Description of the task: Please repeat the listing below in its entirety, exactly.

Records to use:
════════════════════

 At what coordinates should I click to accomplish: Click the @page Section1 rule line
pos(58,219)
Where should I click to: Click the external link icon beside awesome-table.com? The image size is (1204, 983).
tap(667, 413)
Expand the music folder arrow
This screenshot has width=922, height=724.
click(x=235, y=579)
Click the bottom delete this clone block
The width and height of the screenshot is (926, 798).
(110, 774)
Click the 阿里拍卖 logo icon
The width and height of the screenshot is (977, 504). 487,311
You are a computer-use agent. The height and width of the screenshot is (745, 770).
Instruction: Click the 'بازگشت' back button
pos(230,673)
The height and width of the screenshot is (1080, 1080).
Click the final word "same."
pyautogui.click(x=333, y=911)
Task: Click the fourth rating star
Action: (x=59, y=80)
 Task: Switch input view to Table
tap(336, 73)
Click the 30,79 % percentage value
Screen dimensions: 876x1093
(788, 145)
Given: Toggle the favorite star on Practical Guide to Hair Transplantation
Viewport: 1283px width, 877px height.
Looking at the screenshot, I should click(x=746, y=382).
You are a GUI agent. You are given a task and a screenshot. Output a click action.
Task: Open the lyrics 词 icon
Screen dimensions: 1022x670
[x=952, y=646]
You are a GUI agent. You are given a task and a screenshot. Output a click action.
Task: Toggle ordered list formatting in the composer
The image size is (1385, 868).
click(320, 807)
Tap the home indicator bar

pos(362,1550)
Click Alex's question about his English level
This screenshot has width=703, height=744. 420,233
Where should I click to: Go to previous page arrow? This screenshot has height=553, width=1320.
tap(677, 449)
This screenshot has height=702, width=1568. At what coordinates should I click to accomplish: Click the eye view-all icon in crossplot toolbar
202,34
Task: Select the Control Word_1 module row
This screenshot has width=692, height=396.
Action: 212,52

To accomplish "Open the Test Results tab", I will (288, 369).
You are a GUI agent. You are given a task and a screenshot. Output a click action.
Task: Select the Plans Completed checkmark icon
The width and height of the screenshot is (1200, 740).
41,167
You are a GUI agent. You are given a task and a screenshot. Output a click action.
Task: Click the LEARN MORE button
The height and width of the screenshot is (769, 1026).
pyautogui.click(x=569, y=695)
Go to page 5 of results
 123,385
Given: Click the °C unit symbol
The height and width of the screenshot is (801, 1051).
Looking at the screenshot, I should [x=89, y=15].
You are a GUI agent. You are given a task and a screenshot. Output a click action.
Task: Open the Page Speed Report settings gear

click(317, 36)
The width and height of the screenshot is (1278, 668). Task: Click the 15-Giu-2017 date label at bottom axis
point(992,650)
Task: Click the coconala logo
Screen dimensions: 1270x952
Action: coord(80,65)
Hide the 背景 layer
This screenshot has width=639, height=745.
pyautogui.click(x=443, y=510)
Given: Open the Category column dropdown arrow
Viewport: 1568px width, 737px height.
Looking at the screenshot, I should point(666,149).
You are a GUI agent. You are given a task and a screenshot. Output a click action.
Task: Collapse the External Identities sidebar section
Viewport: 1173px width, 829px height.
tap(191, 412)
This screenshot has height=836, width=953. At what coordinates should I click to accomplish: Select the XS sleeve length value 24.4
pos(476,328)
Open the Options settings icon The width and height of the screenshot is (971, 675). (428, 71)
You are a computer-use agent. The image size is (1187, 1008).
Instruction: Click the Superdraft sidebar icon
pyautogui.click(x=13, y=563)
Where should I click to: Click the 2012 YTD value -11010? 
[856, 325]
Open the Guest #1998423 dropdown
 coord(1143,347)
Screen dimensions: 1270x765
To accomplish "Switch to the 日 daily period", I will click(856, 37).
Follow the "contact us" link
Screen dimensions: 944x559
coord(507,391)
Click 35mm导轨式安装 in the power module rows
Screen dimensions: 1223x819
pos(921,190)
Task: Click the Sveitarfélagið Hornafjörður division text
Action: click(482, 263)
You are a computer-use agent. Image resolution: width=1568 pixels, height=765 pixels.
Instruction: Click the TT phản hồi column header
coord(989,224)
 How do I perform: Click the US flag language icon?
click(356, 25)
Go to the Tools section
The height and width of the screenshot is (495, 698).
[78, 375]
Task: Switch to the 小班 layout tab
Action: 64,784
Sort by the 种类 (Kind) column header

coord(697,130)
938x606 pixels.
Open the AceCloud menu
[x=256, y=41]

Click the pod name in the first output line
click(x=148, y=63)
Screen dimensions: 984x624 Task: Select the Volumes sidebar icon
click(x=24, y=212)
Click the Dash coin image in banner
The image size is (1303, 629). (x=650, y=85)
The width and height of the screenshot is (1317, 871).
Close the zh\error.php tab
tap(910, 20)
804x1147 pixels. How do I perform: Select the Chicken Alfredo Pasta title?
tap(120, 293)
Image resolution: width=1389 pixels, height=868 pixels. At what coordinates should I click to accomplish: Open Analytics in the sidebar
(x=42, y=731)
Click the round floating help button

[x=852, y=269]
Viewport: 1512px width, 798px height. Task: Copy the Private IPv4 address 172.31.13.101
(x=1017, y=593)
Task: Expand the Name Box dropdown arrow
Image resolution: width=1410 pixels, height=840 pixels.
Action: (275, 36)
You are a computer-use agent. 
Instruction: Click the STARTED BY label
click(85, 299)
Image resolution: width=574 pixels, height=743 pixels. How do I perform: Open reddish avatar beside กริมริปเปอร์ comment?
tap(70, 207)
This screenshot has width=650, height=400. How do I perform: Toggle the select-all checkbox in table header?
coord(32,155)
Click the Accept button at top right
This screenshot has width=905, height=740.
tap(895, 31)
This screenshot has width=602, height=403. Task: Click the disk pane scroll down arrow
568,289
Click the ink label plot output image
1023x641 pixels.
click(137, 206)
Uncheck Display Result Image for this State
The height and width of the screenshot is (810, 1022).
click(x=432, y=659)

════════════════════

Output for this task:
 At what coordinates should I click to accomplish: Click the @page Section1 rule line
pos(58,219)
Where should I click to: Click the external link icon beside awesome-table.com? The image size is (1204, 983).
tap(667, 413)
Expand the music folder arrow
This screenshot has width=922, height=724.
click(x=235, y=579)
Click the bottom delete this clone block
The width and height of the screenshot is (926, 798).
(110, 774)
Click the 阿里拍卖 logo icon
The width and height of the screenshot is (977, 504). 487,311
You are a computer-use agent. The height and width of the screenshot is (745, 770).
Instruction: Click the 'بازگشت' back button
pos(230,673)
The height and width of the screenshot is (1080, 1080).
Click the final word "same."
pyautogui.click(x=333, y=911)
Task: Click the fourth rating star
Action: (x=59, y=80)
 Task: Switch input view to Table
tap(336, 73)
Click the 30,79 % percentage value
Screen dimensions: 876x1093
(788, 145)
Given: Toggle the favorite star on Practical Guide to Hair Transplantation
Viewport: 1283px width, 877px height.
Looking at the screenshot, I should click(x=746, y=382).
You are a GUI agent. You are given a task and a screenshot. Output a click action.
Task: Open the lyrics 词 icon
Screen dimensions: 1022x670
[x=952, y=646]
You are a GUI agent. You are given a task and a screenshot. Output a click action.
Task: Toggle ordered list formatting in the composer
The image size is (1385, 868).
click(320, 807)
Tap the home indicator bar

pos(362,1550)
Click Alex's question about his English level
This screenshot has width=703, height=744. 420,233
Where should I click to: Go to previous page arrow? This screenshot has height=553, width=1320.
tap(677, 449)
This screenshot has height=702, width=1568. At what coordinates should I click to accomplish: Click the eye view-all icon in crossplot toolbar
202,34
Task: Select the Control Word_1 module row
This screenshot has width=692, height=396.
Action: 212,52

To accomplish "Open the Test Results tab", I will (288, 369).
You are a GUI agent. You are given a task and a screenshot. Output a click action.
Task: Select the Plans Completed checkmark icon
The width and height of the screenshot is (1200, 740).
41,167
You are a GUI agent. You are given a task and a screenshot. Output a click action.
Task: Click the LEARN MORE button
The height and width of the screenshot is (769, 1026).
pyautogui.click(x=569, y=695)
Go to page 5 of results
 123,385
Given: Click the °C unit symbol
The height and width of the screenshot is (801, 1051).
Looking at the screenshot, I should [x=89, y=15].
You are a GUI agent. You are given a task and a screenshot. Output a click action.
Task: Open the Page Speed Report settings gear

click(317, 36)
The width and height of the screenshot is (1278, 668). Task: Click the 15-Giu-2017 date label at bottom axis
point(992,650)
Task: Click the coconala logo
Screen dimensions: 1270x952
Action: coord(80,65)
Hide the 背景 layer
This screenshot has width=639, height=745.
pyautogui.click(x=443, y=510)
Given: Open the Category column dropdown arrow
Viewport: 1568px width, 737px height.
Looking at the screenshot, I should point(666,149).
You are a GUI agent. You are given a task and a screenshot. Output a click action.
Task: Collapse the External Identities sidebar section
Viewport: 1173px width, 829px height.
tap(191, 412)
This screenshot has height=836, width=953. At what coordinates should I click to accomplish: Select the XS sleeve length value 24.4
pos(476,328)
Open the Options settings icon The width and height of the screenshot is (971, 675). (428, 71)
You are a computer-use agent. The image size is (1187, 1008).
Instruction: Click the Superdraft sidebar icon
pyautogui.click(x=13, y=563)
Where should I click to: Click the 2012 YTD value -11010? 
[856, 325]
Open the Guest #1998423 dropdown
 coord(1143,347)
Screen dimensions: 1270x765
To accomplish "Switch to the 日 daily period", I will click(856, 37).
Follow the "contact us" link
Screen dimensions: 944x559
coord(507,391)
Click 35mm导轨式安装 in the power module rows
Screen dimensions: 1223x819
pos(921,190)
Task: Click the Sveitarfélagið Hornafjörður division text
Action: click(482, 263)
You are a computer-use agent. Image resolution: width=1568 pixels, height=765 pixels.
Instruction: Click the TT phản hồi column header
coord(989,224)
 How do I perform: Click the US flag language icon?
click(356, 25)
Go to the Tools section
The height and width of the screenshot is (495, 698).
[78, 375]
Task: Switch to the 小班 layout tab
Action: 64,784
Sort by the 种类 (Kind) column header

coord(697,130)
938x606 pixels.
Open the AceCloud menu
[x=256, y=41]

Click the pod name in the first output line
click(x=148, y=63)
Screen dimensions: 984x624 Task: Select the Volumes sidebar icon
click(x=24, y=212)
Click the Dash coin image in banner
The image size is (1303, 629). (x=650, y=85)
The width and height of the screenshot is (1317, 871).
Close the zh\error.php tab
tap(910, 20)
804x1147 pixels. How do I perform: Select the Chicken Alfredo Pasta title?
tap(120, 293)
Image resolution: width=1389 pixels, height=868 pixels. At what coordinates should I click to accomplish: Open Analytics in the sidebar
(x=42, y=731)
Click the round floating help button

[x=852, y=269]
Viewport: 1512px width, 798px height. Task: Copy the Private IPv4 address 172.31.13.101
(x=1017, y=593)
Task: Expand the Name Box dropdown arrow
Image resolution: width=1410 pixels, height=840 pixels.
Action: (275, 36)
You are a computer-use agent. 
Instruction: Click the STARTED BY label
click(85, 299)
Image resolution: width=574 pixels, height=743 pixels. How do I perform: Open reddish avatar beside กริมริปเปอร์ comment?
tap(70, 207)
This screenshot has width=650, height=400. How do I perform: Toggle the select-all checkbox in table header?
coord(32,155)
Click the Accept button at top right
This screenshot has width=905, height=740.
tap(895, 31)
This screenshot has width=602, height=403. Task: Click the disk pane scroll down arrow
568,289
Click the ink label plot output image
1023x641 pixels.
click(137, 206)
Uncheck Display Result Image for this State
The height and width of the screenshot is (810, 1022).
click(x=432, y=659)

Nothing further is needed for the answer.